Saved entries:
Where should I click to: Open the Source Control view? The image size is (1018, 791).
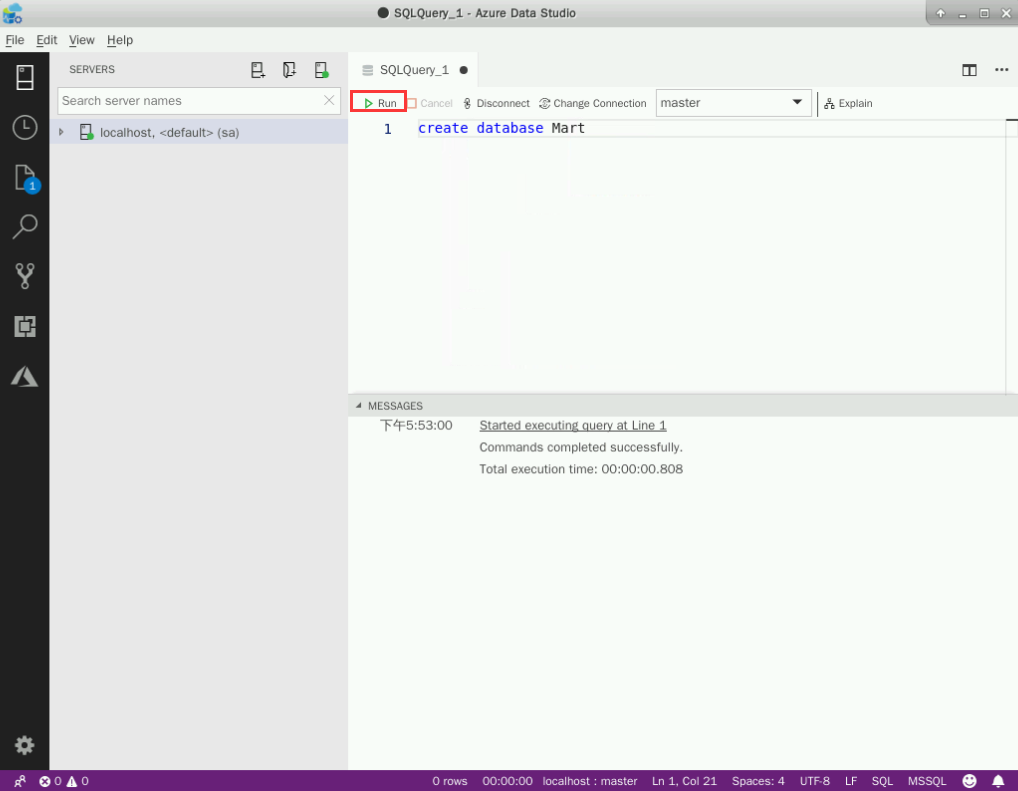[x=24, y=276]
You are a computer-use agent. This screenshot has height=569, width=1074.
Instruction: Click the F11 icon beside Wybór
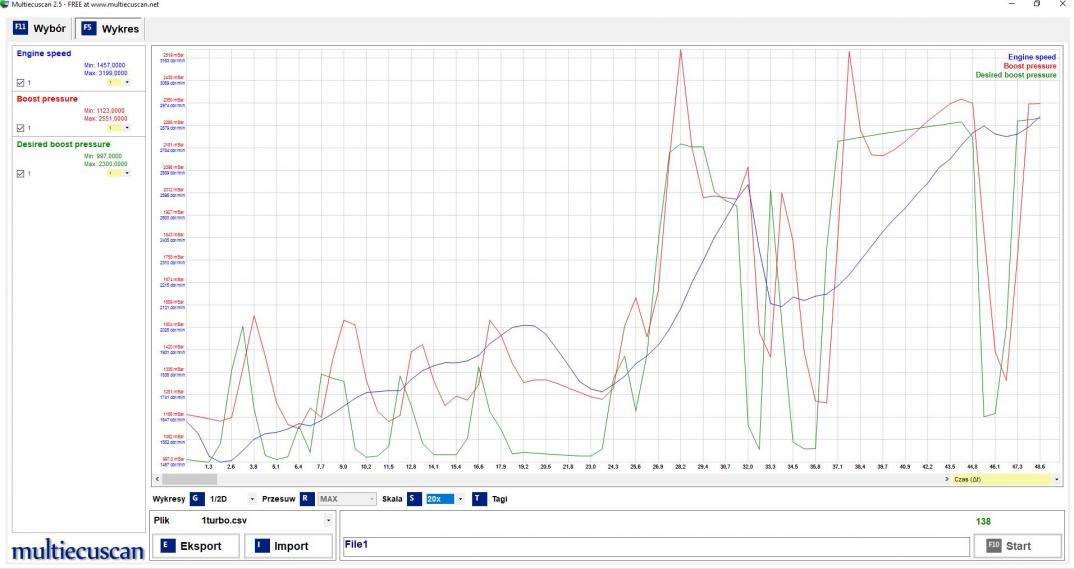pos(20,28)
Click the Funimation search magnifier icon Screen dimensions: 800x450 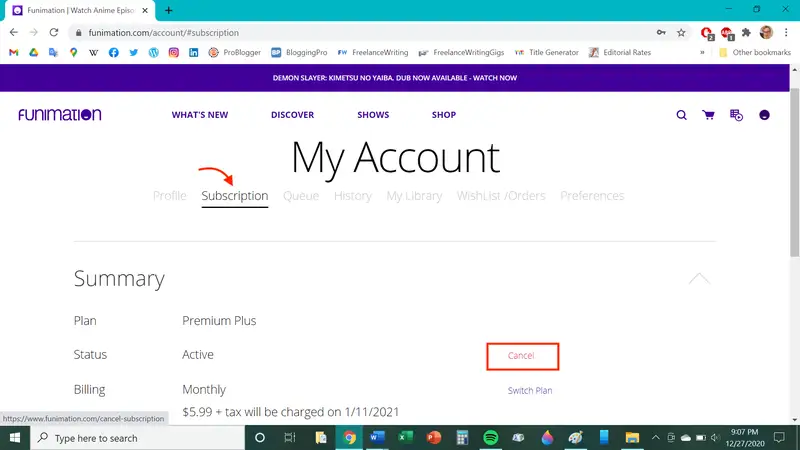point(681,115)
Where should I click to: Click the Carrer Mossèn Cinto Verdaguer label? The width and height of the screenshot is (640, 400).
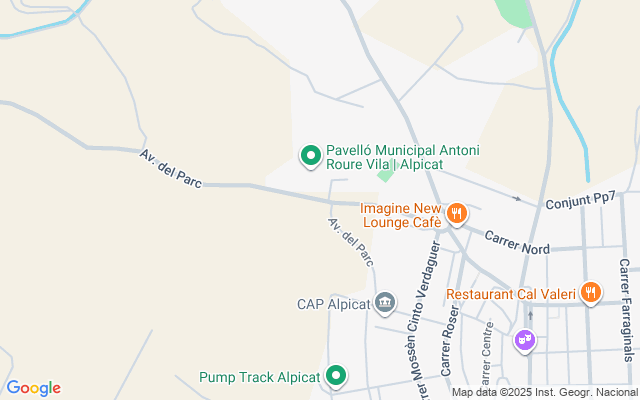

Directions
Whenever a line in the data holds "width", copy that line.

The answer
You are a computer-use agent. This screenshot has height=569, width=1074.
Where should I click to: Click the Carrer Mossèn Cinto Verdaguer label? The width and height of the screenshot is (640, 400).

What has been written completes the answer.